HMRC treats any residential property worldwide as ownership when deciding if the stamp duty surcharge applies. So, if you already own a home abroad and then buy a property in the UK, you’ll usually pay the surcharge because you’re considered to own more than one property.
If my spouse already owns a property, do I have to pay the stamp duty surcharge?
Yes. Married couples and civil partners are treated as a single entity for stamp duty purposes. If one partner already owns a property and the couple purchases another, the higher rate SDLT applies, even if the second property is registered under the non-owner’s name.
This rule aims to prevent couples from splitting ownership to avoid the surcharge.
Cohabiting couples will pay the surcharge if one person owns a property and then they buy one together. But if one person owns a property in their sole name, the other can buy a property registered under their own name without paying the surcharge.
Do limited companies have to pay the stamp duty surcharge?
Some landlords might consider establishing a limited company for their property business in an attempt to avoid the stamp duty surcharge.
However, the rules are clear: both individuals and companies are liable for the additional stamp duty when purchasing residential properties.
Are there any exemptions from the stamp duty surcharge?
Yes. Caravans, mobile homes, houseboats, and residential properties valued under £40,000 are exempt.
How much stamp duty do overseas landlords have to pay?
An extra 2% stamp duty surcharge applies to properties bought by non-UK residents. The surcharge will apply to purchases of both freehold and leasehold property.
Non-UK residents are defined as individuals who have spent fewer than 183 days in the country during the 12 months preceding the purchase. However, if they stay in the UK for at least 183 days following the purchase, they may qualify for a refund of the surcharge.
This surcharge is not exclusive to foreign nationals; it also applies to UK citizens who do not meet the residency requirement. In joint purchases, if at least one buyer is a non-UK resident, the surcharge is triggered.

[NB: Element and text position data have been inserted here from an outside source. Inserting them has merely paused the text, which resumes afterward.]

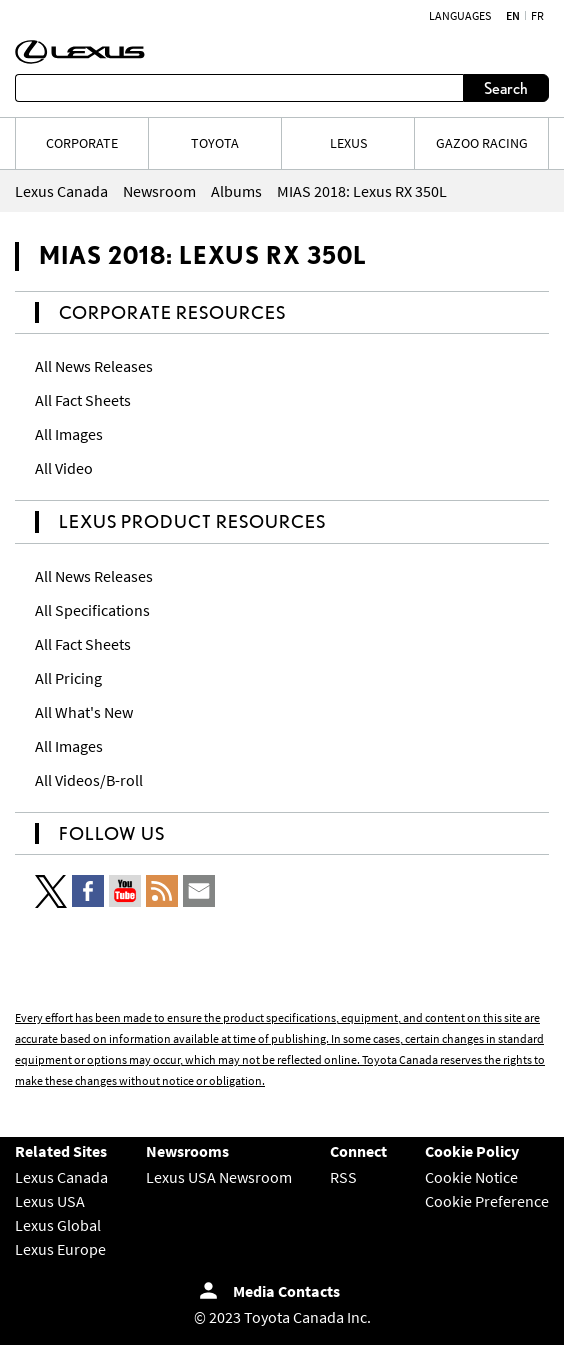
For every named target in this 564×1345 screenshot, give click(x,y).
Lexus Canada (61, 1177)
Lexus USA (50, 1201)
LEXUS (348, 143)
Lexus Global (58, 1225)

What are landlord stamp duty rebates?
A legal precedent has established that if a property is deemed uninhabitable at the time of completion, it may not be classified as a dwelling for the purposes of stamp duty.
Landlords who take on a mortgage for a property that is uninhabitable at the time of purchase should seek legal advice, as they may be eligible for a stamp duty refund
Can I get a stamp duty surcharge refund if I sell my other property?
You might be eligible for a stamp duty surcharge refund if you:
Paid the higher rate because you owned another property when you bought your new home, but later sold your previous main residence.
The sale happens within 36 months of buying the new property.
To claim the refund you will need to submit an SDLT refund claim to HMRC (usually through the Gov.uk website.)
You must claim within 12 months of selling your old home or within 12 months of the SDLT filing date – whichever is later.
Refunds typically apply only to main residence replacements, not to buy-to-let investments that remain as additional properties.